Have you ever cleaned your house because a special guest was coming? You vacuum, you mop, you hide the clutter in the closet, and for a moment, the house looks like something out of a magazine. And then you say to yourself, “Why do I not keep it like this all the time?” Nothing motivates you to clean your house more than when you are expecting a guest. We clean when we expect someone important to arrive. We tidy the rooms people will see, such as the living room and the kitchen, but sometimes we leave that one corner untouched, the one we do not want anyone to notice.

This Advent, John the Baptist is inviting us to clean up one of those corners of our hearts. One corner that often gathers dust is the corner of comparison, the corner where we wander out of our lane and start worrying about everyone else’s.

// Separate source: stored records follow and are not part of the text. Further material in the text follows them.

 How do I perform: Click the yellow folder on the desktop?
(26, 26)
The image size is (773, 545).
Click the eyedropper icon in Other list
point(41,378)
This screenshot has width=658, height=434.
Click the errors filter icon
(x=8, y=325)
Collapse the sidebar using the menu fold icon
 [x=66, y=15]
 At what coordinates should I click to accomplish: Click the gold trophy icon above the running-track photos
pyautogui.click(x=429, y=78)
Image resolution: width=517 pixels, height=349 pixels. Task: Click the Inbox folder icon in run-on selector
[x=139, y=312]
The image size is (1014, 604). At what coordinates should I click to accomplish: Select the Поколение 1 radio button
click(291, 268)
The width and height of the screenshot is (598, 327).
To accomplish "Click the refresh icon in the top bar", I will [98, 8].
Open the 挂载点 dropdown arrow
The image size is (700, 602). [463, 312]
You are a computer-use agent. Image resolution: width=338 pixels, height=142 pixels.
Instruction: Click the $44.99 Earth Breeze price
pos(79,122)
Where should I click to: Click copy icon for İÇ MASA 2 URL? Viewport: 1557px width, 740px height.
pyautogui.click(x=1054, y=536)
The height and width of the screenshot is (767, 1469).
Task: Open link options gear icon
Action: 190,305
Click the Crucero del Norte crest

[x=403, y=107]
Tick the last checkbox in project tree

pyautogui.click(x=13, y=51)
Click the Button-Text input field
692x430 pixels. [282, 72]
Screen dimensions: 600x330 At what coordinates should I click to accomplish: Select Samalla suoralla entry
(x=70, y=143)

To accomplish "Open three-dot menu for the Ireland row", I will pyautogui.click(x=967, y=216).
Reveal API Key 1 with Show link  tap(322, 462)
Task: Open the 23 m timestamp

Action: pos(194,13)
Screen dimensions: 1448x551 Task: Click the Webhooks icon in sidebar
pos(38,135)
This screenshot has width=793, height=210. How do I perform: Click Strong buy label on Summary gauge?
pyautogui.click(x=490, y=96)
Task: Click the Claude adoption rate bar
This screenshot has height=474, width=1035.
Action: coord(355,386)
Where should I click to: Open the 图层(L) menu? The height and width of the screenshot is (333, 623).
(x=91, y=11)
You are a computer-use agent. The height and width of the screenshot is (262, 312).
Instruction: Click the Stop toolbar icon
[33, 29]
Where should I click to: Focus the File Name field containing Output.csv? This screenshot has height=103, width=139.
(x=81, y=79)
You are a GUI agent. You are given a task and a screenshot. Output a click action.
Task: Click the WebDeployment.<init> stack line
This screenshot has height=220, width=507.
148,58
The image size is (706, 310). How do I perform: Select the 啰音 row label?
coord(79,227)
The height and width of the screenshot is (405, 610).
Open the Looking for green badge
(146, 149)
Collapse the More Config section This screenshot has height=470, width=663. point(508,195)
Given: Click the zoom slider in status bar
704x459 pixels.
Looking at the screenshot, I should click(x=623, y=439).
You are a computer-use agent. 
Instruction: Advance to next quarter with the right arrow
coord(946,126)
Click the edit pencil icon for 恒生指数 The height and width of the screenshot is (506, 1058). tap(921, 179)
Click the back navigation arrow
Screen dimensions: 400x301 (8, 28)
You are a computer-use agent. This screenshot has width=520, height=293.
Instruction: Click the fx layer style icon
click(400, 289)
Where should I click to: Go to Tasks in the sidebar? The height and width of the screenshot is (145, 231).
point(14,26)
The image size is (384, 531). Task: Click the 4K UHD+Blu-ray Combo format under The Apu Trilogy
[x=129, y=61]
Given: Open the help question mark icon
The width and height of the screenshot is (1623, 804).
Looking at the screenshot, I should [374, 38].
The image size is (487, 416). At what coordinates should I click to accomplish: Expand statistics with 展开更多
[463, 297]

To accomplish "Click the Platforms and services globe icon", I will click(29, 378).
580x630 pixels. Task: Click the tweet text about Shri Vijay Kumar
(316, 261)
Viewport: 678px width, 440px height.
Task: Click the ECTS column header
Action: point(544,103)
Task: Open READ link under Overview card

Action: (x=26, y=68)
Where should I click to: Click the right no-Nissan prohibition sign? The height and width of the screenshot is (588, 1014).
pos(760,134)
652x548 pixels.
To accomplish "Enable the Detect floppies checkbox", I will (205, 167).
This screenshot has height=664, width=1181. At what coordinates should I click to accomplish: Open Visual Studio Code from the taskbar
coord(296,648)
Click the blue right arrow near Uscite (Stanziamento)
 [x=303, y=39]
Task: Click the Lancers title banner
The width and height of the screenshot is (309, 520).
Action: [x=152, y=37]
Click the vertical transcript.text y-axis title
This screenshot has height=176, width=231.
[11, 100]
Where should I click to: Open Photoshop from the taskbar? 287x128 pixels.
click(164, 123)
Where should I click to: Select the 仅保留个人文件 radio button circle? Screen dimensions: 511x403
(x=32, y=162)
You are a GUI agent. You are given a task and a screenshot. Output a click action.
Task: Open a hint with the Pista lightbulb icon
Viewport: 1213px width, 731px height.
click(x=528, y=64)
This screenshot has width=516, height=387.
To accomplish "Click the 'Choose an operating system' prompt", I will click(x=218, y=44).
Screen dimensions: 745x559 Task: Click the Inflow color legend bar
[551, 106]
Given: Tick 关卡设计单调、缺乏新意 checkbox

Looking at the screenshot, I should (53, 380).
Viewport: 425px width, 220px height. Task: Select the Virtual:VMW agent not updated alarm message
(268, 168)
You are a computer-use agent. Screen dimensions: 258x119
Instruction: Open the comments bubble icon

In preparation for the coming of Christ, John the Baptist wants us to get back in our lane; he wants us to get in touch with our identity and live a life that flows from our true identity.

One of the most fascinating stories I have read recently comes from World War II. The U.S. military had a serious problem: enemy forces kept intercepting and decoding their secret messages. The best mathematicians, linguists, and intelligence experts tried to solve it. But the final solution came from a place no one expected: Native Americans, young Navajo men, who volunteered to serve. These Navajo Marines created a code based on their native language, a language so complex and unwritten that no enemy could crack it. At first, many people underestimated them and their culture. Some thought their language did not matter in modern warfare. But the Navajo men remained true to their identity and their culture. When the pressure was on, their native language became one of the most valuable tools of victory; what seemed ordinary became extraordinary. The Navajo Code Talkers stayed in their lane, and because of that, countless lives were saved, and victory became possible.

That is the spirit of John the Baptist in today’s Gospel passage. He knew exactly who he was and who he was not. Despite the temptation from the people for him to claim to be the Messiah, he said, “I am not the Messiah, I am the voice of one crying out in the desert.” John did not try to be the message; he was simply the messenger. He did not try to rewrite God’s plan; he prepared the way for it. He did not compete with Jesus; he pointed to him. He stayed in his lane. Imagine if John had gotten distracted, if he had spent his time comparing himself to other prophets. The people might have missed the message entirely.

One of the hardest things to do in our world today is to stay in our lane. We look at how other families live, how others raise their children, how others pray or succeed, and soon we forget our own mission. Comparison is a thief. It steals joy, it kills gratitude, and it turns our hearts into battlegrounds of resentment. However, when we stay in our lane, when we work on our own heart, soul, and growth, we create harmony around us. Just like those Navajo Code Talkers, when each of us is faithful to our role, the whole mission succeeds. When each heart tunes to God, families find peace. When families are at peace, communities heal. When communities heal, the world becomes ready for Christ.

John the Baptist does not tell the people to fix everyone else. He says, “Prepare the way of the Lord,” starting with your own heart. Before we try to straighten someone else’s path, we must make sure ours is straight. Before we tell others to repent, we must first examine our own hearts. Maybe the Advent cleaning God is asking of us is not about doing more, it is about being more attentive to what is already in us: to forgive where we have held grudges; to listen where we have been too quick to speak, to pray before we react; and to love without needing to be right. That is how we make a highway for the Lord, not in the streets, but in our souls.

If we each work on ourselves more than we work on others, if we let God straighten the roads within us, then when Christ comes again, he will not find a world in panic but a people in joyful expectation. He will find hearts ready, not resentful; families at peace, not divided; souls that have learned to stay in their lane, faithfully, humbly, and joyfully. And when that happens, the words of Isaiah will no longer be a dream but a reality: “The wolf shall dwell with the lamb… and a little child shall lead them.”

So, my dearly beloved in Christ, this Advent, do not rush to clean the rooms of your neighbor’s soul. Start with your own corner. Stay in your lane while you prepare the way for the Lord.